Okay, so i fixed my spacebar(sorry for that cheesy joke), but more importantly I have some comments about the magical realism presented in "100 Years Of Solitude". (should that be in quotes or some other citation?) I feel like a lot of the magical realism from the novel can be found centered around death. A few examples of this are: Melquiades and Jose Arcardio Bendia's ability to come back to the Bendias as a ghost, when Remedios the Beauty manages to float right up to heaven, when the last Aureliano is carried away by ants after his mother dies during child birth (he also has the tail of the pig,) when death told Amarata that she would die when she finished her shroud, and there are obviously other examples that I am leaving out but I just wanted to cite a few. Something that goes hand in hand with my previous point is the age of Ursula because she simply refused to die, I'm not sure how old she is or if it mentions it in the book but I feel like she was much older than she should have been, especially given the time period in which she lived. I'm not quite sure how I am supposed to sum up my blog post or if this is even worthy of being called that, but I have to start somewhere.

2 comments:

Madeline Davis said...

Expanding on that, maybe Ursula's refusal to die and lack of magical realist occurrences adds to her being, in my opinion, the most grounded and logical character in the book.
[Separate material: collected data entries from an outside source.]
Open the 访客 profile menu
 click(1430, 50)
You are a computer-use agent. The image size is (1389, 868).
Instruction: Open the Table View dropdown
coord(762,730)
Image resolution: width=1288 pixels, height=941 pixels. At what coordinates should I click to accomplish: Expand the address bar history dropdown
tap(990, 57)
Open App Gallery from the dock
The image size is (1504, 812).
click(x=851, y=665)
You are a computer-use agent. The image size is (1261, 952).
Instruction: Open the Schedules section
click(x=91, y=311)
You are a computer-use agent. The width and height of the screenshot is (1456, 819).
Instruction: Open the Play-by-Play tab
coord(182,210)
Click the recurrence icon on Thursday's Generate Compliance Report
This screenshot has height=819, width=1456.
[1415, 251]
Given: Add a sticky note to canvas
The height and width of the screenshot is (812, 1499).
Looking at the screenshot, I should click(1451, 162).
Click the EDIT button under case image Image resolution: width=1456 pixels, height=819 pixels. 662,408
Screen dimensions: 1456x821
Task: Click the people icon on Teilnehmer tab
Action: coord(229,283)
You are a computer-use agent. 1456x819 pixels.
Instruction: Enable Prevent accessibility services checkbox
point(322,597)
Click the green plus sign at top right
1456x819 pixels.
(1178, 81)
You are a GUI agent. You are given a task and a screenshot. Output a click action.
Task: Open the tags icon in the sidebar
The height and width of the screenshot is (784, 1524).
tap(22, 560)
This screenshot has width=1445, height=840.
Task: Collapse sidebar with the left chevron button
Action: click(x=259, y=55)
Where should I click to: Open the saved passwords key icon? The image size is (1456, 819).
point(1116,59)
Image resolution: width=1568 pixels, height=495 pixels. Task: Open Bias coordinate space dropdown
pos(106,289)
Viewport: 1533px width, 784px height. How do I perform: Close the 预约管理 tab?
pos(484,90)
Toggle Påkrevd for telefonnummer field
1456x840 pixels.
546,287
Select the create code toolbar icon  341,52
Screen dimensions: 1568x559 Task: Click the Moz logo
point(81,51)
In a way, she didn't want to give in to the frivolity that came with death, which kept her holding the family together for five generations. She witnessed the magical realism in the death of others, but never allowed it to affect her own well-being or mortality (or immortality.)

Unknown said...

I do remember reading in the book somewhere that Ursula did live well past one hundred years old. As Madeline said, I also agree that Ursula is the most grounded and logical character in the book. I feel as if Ursula could see all along the fate of the Buendias. It is not until the end of the book when Jose Arcadio Segundo is reading the manuscripts that he realizes the fate of the Buendia family. Jose Arcadio Segundo is at this point basically reading the same novel that we are. I wonder if the rest of the Buendias would have valued Ursula's opinion and logic earlier on in the novel if it would have ended differently. Maybe there would not have been such a tragic downfall of the Buendia family. Ursula lived to be so old for a reason, maybe it was her attempt to save the family from the tragic downfall she foresaw.